Une prestation de classe !

Les maîtres coraniques de Nioro du Rip (Sénégal) se sont regroupés en août 2008 en association – «Dooléel Daara»- qui constitue à tous égards un rassemblement de leaders d’opinion au niveau local. Conscients de leur légitimité historico religieuse, ils ont pu obtenir auprès des autorités exécutives, des structures décentralisées et des services déconcentrés la prise en charge de leurs talibés (élève de l’école coranique) en termes de consultations, de soins de santé de base, etc. dans les différents centres de santé de la place. Au même titre que les élèves des écoles du système éducatif officiel de langue française.

C’est ainsi que nos talibés malades se présentent simplement au dispensaire ou ailleurs, munis du cahier d’identification portant la signature du maître coranique : la seule condition pour être reçu et servi.

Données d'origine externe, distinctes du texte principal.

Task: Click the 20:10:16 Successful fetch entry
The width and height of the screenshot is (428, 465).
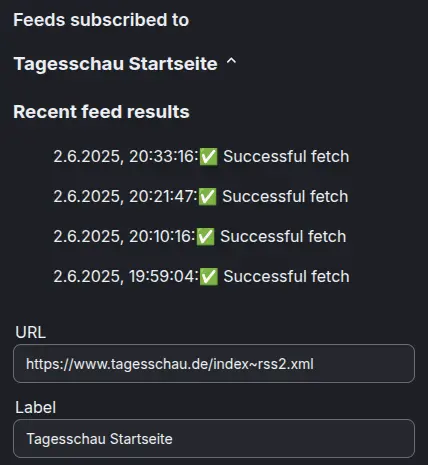Action: 200,236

Mais, ces jours- ci, un de mes talibés, souffrant des maux d’oreille a connu un accueil inhabituel. En effet, il a été prié de payer la somme de 1000 francs pour se faire consulter par le spécialiste d’ORL (les oreilles) du centre de santé de référence de NIORO. Avant de s’exécuter, il m’a tenu informé de cette mesure inédite, la gratuité des consultations étant jusque- là la règle d’or. Pour vérifier le bien fondé de l’information, j’ai téléphoné directement au spécialiste. La mesure s’est confirmée. Le fait que le médecin consultant soit un spécialiste et non un généraliste explique la somme exigible pour une telle consultation. Il nous avait été expliqué que cette mesure était générale et ne saurait souffrir de dérogation aucune. Fût-il un élève de l’école publique ! J’ai été édifié, satisfait de constater que la décision n’était pas discriminatoire. Sur ce plan, tout devient compréhensible.

Commentaires

En réalité, cette expérience est une illustration du déficit des personnels de haut niveau dans le secteur de la santé. Pour autant, les consultations primaires curatives devraient revêtir un caractère inclusif. A cet effet, doit-on relever la barre du barème des frais de consultations du simple fait qu’il s’agisse d’un spécialiste ? C’est comme si ces prestations étaient organisées sur la base d’une stratification sociale.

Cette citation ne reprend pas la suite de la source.